§ **Exercise brief**
After locating "はじめての方へ (942, 2173)" in the listing below, copy that line and each one after it exactly, ending with the line that has "YOGA (349, 146)".

---------- Source records

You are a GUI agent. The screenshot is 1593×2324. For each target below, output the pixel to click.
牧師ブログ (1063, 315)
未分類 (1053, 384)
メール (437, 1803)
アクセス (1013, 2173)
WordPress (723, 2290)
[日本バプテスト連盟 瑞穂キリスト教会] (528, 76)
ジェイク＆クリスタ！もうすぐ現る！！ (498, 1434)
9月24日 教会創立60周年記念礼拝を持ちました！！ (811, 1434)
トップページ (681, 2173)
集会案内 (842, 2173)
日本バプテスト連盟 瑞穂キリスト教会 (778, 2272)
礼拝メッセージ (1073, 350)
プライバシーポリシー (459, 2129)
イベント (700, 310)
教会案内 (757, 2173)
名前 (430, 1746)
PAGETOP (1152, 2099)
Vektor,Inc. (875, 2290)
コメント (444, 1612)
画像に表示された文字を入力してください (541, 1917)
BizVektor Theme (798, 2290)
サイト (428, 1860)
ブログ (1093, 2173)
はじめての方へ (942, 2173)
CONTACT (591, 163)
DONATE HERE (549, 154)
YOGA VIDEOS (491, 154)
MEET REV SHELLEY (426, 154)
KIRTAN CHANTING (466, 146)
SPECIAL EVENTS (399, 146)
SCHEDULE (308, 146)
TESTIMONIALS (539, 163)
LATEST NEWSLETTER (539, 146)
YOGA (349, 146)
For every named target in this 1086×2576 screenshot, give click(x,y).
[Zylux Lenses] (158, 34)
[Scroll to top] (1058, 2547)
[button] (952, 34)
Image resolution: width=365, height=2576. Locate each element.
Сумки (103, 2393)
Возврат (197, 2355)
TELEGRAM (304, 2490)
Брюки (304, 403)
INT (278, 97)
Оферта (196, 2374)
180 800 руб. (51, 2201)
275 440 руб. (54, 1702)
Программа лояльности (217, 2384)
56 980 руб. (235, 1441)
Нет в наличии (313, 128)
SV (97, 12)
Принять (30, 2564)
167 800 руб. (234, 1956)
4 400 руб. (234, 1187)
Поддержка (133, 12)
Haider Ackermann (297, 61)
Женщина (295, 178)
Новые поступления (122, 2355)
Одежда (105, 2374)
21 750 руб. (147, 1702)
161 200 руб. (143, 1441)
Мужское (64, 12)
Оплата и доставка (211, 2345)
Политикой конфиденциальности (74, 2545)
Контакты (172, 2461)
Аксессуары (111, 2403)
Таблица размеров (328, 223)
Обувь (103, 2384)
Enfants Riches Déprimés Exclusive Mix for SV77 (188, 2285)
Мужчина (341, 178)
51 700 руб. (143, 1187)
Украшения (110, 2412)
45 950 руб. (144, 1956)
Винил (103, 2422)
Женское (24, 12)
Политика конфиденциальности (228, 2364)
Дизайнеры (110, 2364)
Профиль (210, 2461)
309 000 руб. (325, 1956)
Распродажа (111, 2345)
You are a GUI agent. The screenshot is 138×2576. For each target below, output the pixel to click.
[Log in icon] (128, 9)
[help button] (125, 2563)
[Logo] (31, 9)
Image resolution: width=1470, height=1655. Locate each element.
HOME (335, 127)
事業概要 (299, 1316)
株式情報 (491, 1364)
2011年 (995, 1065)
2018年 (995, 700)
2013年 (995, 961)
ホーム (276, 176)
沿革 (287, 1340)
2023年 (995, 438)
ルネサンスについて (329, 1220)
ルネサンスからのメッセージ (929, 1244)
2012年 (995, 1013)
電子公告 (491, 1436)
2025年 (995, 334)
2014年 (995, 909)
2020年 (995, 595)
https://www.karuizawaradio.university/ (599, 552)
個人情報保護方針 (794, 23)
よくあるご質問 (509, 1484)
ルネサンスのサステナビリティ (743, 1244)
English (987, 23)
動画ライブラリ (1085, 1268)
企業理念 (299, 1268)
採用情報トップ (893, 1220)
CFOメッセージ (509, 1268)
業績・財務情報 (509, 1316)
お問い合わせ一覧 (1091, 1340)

--------------------

§ **Written response**
はじめての方へ (942, 2173)
CONTACT (591, 163)
DONATE HERE (549, 154)
YOGA VIDEOS (491, 154)
MEET REV SHELLEY (426, 154)
KIRTAN CHANTING (466, 146)
SPECIAL EVENTS (399, 146)
SCHEDULE (308, 146)
TESTIMONIALS (539, 163)
LATEST NEWSLETTER (539, 146)
YOGA (349, 146)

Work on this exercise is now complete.